NEIGHBOR 1 (BARBER): (M) 30s to 50s. Black. Local barber and first responder in this moment. Trained in CVI (Community Violence Intervention) and Stop the Bleed. He doesn’t call himself a first responder, but he is one. Acts quickly and clearly. A trusted figure in the community who reflects how intervention starts before the ambulance arrives.

NURSE

CVI ADVOCATE: Black. Grassroots leader. Speaks at the presser outside the hospital. Grounded in lived experience, data, and urgency. Connects community intervention to survival. Holds the line between mourning and mobilization.

Actor 3

EMT 1: Task-oriented. Follows protocol. Detached. Makes choices based on timing, not context. Reflects the system’s capacity to move fast — without asking the right questions.

DETECTIVE RILEY: White or racially ambiguous. Investigative. Aggressive. Arrives to question Malik before he’s even stabilized.
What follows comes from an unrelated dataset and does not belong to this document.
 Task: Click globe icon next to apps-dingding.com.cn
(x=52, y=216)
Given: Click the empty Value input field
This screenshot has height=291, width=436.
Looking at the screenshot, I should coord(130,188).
Symbolizes criminalization in place of care.

DR. HARRIS: Black, brown, or Middle Eastern. Trauma surgeon. Modeled after real-life physicians like Dr. Joseph Sakran. Believes medicine is also advocacy. Navigates systems with precision and purpose. A rare but necessary voice of care.

Actor 4

EMT 2: Observant. More open. Listens to the barber. Learns. Begins to shift when confronted with humanity. The system cracks — and something human comes through.

SOCIAL WORKER: Bureaucratic. Speaks in policies, not people. Instead of supporting the family, evaluates them. Represents institutional suspicion — especially toward grieving Black families.

DR. WEST: White or non-Black. Attending physician. Polished, authoritative — and biased. Makes decisions that feel neutral but cut deep. Represents how racism survives through routine.